- To do: Pick out every line of the records that contains the word "chevron" and copy each one.

- Available records:
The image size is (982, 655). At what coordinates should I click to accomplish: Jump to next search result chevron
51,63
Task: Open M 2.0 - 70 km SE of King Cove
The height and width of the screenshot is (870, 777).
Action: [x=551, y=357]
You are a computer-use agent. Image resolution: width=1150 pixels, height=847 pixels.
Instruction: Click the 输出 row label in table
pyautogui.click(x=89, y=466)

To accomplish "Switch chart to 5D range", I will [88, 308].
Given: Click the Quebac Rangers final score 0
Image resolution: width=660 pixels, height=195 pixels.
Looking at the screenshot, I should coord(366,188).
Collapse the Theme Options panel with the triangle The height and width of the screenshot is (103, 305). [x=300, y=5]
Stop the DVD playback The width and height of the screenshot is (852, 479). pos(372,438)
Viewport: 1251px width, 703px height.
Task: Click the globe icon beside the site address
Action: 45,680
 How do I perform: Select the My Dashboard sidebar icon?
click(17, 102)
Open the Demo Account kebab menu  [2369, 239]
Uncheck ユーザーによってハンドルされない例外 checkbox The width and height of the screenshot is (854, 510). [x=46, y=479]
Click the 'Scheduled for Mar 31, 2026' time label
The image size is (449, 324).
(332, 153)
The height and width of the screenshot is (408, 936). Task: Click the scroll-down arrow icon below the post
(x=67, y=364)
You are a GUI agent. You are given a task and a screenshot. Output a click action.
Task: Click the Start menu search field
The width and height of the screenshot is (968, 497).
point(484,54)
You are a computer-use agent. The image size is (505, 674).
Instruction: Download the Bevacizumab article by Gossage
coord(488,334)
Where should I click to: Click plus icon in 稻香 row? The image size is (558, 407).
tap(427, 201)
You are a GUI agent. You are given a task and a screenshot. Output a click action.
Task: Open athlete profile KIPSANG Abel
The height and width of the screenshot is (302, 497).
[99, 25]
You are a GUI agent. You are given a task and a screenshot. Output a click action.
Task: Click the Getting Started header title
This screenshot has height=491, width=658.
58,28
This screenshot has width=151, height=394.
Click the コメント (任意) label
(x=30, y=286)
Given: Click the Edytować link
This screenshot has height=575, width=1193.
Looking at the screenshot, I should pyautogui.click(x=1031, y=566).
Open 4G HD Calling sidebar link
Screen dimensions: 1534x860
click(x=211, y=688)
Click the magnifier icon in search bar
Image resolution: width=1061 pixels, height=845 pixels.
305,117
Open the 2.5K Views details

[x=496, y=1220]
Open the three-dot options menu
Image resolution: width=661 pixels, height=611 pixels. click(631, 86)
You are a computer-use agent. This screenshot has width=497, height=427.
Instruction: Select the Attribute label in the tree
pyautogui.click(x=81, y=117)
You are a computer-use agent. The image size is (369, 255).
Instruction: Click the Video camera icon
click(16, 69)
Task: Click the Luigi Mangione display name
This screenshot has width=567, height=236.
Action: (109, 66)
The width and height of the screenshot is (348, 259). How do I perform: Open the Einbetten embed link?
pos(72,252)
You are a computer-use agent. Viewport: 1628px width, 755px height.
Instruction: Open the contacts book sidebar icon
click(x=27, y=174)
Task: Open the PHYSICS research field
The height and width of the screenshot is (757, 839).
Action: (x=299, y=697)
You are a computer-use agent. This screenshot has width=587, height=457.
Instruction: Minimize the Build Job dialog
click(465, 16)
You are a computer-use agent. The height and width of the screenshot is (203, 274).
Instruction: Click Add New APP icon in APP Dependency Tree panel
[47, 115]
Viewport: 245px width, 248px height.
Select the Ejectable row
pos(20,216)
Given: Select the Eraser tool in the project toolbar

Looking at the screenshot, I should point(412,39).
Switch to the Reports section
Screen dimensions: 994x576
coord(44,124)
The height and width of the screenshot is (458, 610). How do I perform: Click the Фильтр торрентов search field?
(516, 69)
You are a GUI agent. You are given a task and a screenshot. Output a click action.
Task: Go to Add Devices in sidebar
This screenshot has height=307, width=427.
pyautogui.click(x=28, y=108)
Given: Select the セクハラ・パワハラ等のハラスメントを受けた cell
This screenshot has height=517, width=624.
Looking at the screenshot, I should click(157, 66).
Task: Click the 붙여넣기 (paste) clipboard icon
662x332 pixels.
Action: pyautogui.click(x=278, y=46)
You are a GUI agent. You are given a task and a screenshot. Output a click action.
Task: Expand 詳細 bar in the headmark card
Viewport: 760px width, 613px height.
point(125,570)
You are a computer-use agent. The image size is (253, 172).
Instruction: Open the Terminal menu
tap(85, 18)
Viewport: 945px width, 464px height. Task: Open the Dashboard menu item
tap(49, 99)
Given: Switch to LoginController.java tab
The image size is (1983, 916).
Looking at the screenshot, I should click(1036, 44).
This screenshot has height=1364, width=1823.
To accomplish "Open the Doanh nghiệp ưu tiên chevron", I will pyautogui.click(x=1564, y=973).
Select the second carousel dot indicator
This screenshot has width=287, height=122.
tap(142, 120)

- Exercise result:
The image size is (982, 655). At what coordinates should I click to accomplish: Jump to next search result chevron
To accomplish "Open the Doanh nghiệp ưu tiên chevron", I will pyautogui.click(x=1564, y=973).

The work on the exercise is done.